When Maddon came to Wrigley this season, it was his first time inside the historic ballpark. Many of us have been there, some more than others. He’s been a baseball man for a long time, and has been to many baseball cathedrals. But he lit up when talking about Wrigley Field. If we had forgotten, that helped to remind us why we shouldn’t take it for granted.

Baseball has become a mesh of old and new. Some managers rely heavily on analytics, while some still use good old baseball acumen and gut feelings. Maddon brings the two together in a seamless blend. “Blink” moments he calls them. A mix of what he feels at that moment, but a measure of information he may have gathered just two days prior contributed to that feeling. If there is such a thing as calculated instincts, he’s got them.

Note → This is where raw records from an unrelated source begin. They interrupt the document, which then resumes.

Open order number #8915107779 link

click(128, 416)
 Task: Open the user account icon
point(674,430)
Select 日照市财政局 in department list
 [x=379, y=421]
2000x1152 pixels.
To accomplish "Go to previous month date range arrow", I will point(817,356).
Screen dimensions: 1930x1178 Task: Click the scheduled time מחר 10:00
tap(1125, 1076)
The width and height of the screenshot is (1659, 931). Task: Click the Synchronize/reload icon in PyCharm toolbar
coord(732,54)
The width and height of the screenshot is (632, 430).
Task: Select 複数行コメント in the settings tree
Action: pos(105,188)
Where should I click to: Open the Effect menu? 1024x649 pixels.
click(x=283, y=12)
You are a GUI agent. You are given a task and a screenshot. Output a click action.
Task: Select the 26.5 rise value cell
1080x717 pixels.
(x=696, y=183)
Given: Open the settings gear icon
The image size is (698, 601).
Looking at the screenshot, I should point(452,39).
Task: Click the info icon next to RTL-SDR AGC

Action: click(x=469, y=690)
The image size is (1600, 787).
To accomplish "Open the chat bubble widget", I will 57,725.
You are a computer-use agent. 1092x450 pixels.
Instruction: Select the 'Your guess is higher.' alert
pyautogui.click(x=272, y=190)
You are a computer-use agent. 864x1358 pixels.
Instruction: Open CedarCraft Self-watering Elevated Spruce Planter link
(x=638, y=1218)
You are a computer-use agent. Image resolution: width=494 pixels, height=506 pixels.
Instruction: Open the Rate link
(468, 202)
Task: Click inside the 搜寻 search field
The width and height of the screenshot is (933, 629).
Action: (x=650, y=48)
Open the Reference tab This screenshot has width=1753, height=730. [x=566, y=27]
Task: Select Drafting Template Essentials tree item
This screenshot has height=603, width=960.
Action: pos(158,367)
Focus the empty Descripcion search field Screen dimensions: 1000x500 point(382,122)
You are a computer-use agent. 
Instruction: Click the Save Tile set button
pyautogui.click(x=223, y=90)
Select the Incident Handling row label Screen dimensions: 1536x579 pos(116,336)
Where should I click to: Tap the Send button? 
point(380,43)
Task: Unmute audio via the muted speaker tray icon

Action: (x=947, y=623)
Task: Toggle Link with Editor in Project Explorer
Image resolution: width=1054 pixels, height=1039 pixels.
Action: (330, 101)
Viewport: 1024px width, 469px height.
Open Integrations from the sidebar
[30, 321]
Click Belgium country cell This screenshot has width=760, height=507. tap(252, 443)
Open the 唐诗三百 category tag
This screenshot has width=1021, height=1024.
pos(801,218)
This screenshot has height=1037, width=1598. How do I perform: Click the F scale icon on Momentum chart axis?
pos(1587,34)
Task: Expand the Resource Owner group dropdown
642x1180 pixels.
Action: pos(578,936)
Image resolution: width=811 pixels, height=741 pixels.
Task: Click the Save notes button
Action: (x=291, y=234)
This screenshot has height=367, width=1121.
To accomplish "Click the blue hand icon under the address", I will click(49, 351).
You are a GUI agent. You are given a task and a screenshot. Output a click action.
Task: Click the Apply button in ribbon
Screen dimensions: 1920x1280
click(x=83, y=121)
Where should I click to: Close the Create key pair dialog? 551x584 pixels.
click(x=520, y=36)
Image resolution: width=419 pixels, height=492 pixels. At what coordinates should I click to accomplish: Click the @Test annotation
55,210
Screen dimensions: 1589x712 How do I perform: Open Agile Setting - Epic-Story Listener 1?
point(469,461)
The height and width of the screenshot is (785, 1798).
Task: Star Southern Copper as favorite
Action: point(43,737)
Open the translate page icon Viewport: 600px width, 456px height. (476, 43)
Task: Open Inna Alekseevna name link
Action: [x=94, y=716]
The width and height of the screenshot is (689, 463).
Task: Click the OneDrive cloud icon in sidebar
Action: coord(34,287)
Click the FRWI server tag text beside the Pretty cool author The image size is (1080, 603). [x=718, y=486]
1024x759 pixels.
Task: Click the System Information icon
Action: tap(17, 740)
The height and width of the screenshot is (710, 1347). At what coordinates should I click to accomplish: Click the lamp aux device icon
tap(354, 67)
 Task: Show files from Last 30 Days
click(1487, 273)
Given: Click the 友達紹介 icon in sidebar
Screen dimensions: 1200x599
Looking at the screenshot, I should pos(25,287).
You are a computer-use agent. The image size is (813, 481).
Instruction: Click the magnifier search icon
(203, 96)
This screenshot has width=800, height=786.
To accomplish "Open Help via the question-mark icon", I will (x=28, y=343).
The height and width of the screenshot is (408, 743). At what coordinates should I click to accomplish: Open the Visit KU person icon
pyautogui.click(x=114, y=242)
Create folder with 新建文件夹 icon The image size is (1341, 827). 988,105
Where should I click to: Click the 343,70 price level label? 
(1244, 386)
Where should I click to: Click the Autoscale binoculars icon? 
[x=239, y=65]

He talked about sitting in the other dugout during the visit to Chicago and seeing the talent and progression of the players on the Cubs. It was very clear to him that the scouting and development of the organization was very good. That’s an indirect hat tip to Jason McLeod whose name should be mentioned more consistently with Hoyer and Epstein.

He also talked about what the future may hold with the coaching staff. He mentioned Chris Bosio on several occasions, and Bosio was present at the press conference as well. I’m reading those as “Bosio wants to be here, Maddon is inclined to keep him here.” Keep moving Twins. There’s nothing for you here.

It would be hard to believe after sitting down with Maddon that you wouldn’t be on board with him and his philosophy. It sounds like that is the plan with each of the coaches. Given that his staff in Tampa Bay is locked in there to stay, and the Cubs hired several new coaches, he may have to go with what he’s got. But those details will likely be hashed out very soon as he meets with the staff over the next few days.

Epstein believed at the end of this season the Cubs could win the division. Some people scoffed at him as if he was crazy. Maddon, based simply on who he is, believes they can win the World Series. He sets the bar high, because if it’s low, “you might hit your mark, and that’s not good.” h/t Joe Nowak, ESPN The Cubs odds to win the World Series went from 50-to-1, to 20-to-1.

It’s hard to say a manager is “perfect” for a job. But in the simplest form possible, Maddon is just that to the Cubs.